Man sentenced to 40 years in Arkansas grocer's shooting death in 2003

More than a decade after the shooting death of a south Arkansas business owner, a man has been sentenced to 40 years in prison in his killing, authorities say.

Kendrick C. Story, 36, was arrested Friday on charges of first-degree murder in the death of J.D. Anderson, according to the Columbia County sheriff’s office.

Story entered a guilty plea Thursday with his attorney, Ronald L. Davis Jr. of Little Rock, before Judge David Talley in Columbia County Circuit Court.

Story was believed to have acted alone in a “botched” aggravated robbery April 20, 2003, at J.D.’s Quick Stop in McNeil that ended in Anderson being fatally shot, a news release states.

Two other people inside the store at the time, whose identities were not released, reportedly took money from the store after Story fled, the sheriff’s office said.

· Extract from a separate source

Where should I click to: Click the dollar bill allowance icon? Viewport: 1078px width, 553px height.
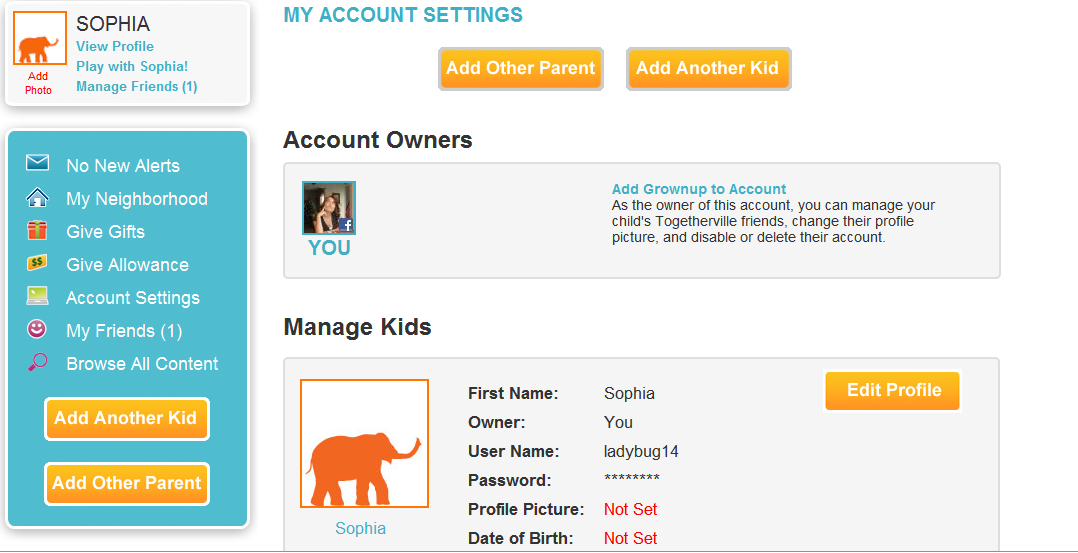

Anderson’s death came during a string of convenience store robberies in that part of the state, the Arkansas Democrat-Gazette previously reported.

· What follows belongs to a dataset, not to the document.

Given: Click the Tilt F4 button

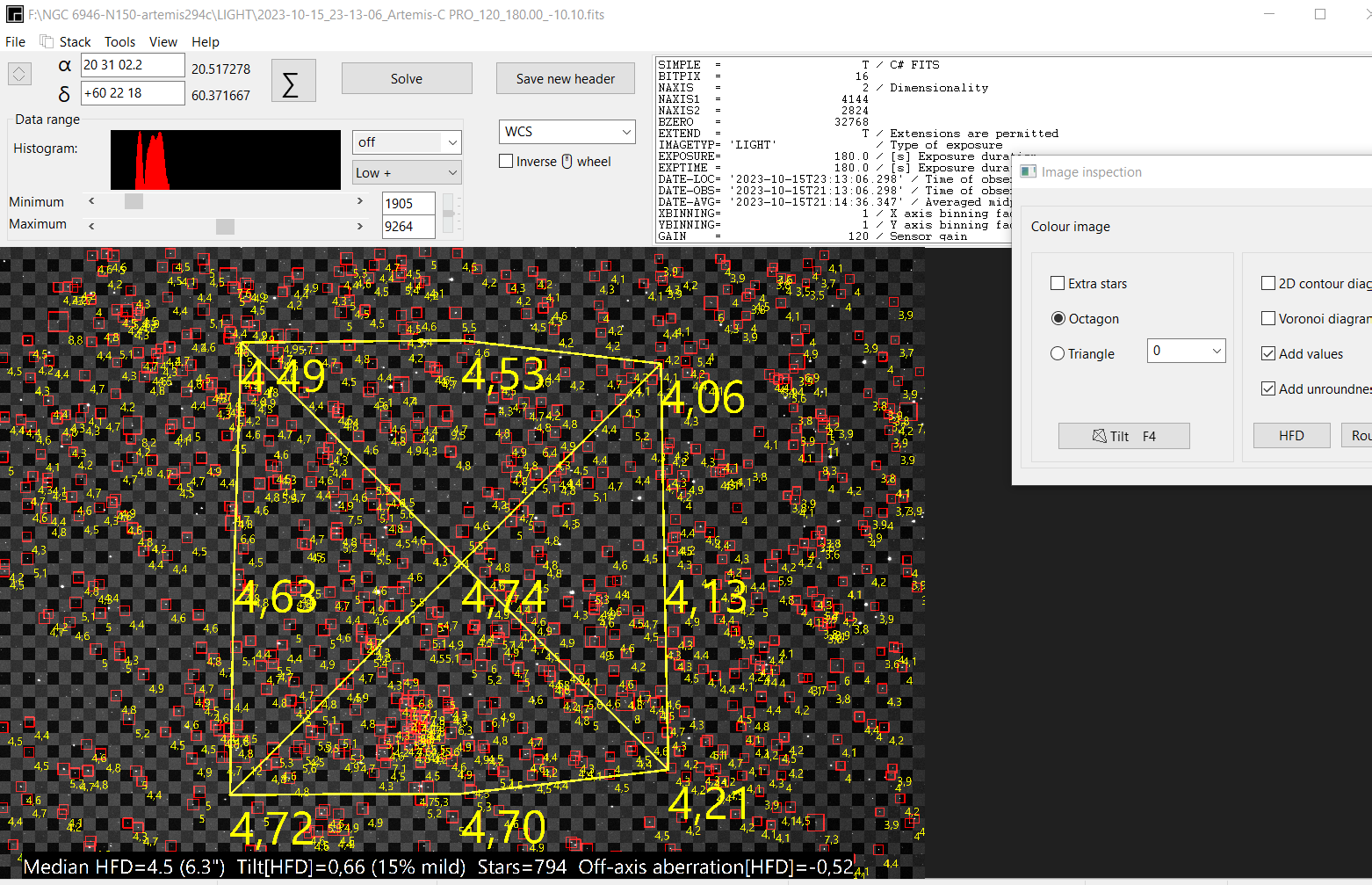Looking at the screenshot, I should click(x=1123, y=436).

Anderson was found at 9:10 p.m. that Easter Sunday by a customer, lying facedown behind the counter in a puddle of blood, according to the newspaper.

Within days of the robbery-turned-shooting, three people were charged in the McNeil grocer’s killing — each on charges of capital murder and aggravated robbery.

Curtis Ray Flowers of McNeil was convicted in March 2004 of capital murder and sentenced to life without parole, records show.

In October 2005, the Democrat-Gazette reported that Flower’s attorney sought a new trial, believing that his client would be proven not guilty with new evidence.

Flowers' name did not appear in records for the Arkansas Department of Correction as of Thursday afternoon.

The Magnolia Reporter reported in 2010 that Flowers was free on bond pending the possibility of a new trial.

Charges were dropped against Craig Lamount Curry in light of the new evidence, and after his August 2004 trial ended in the jury being deadlocked.

The state also dropped charges against Curry’s wife, Jacqueline Curry, who was believed to have acted as a co-conspirator in Anderson’s death.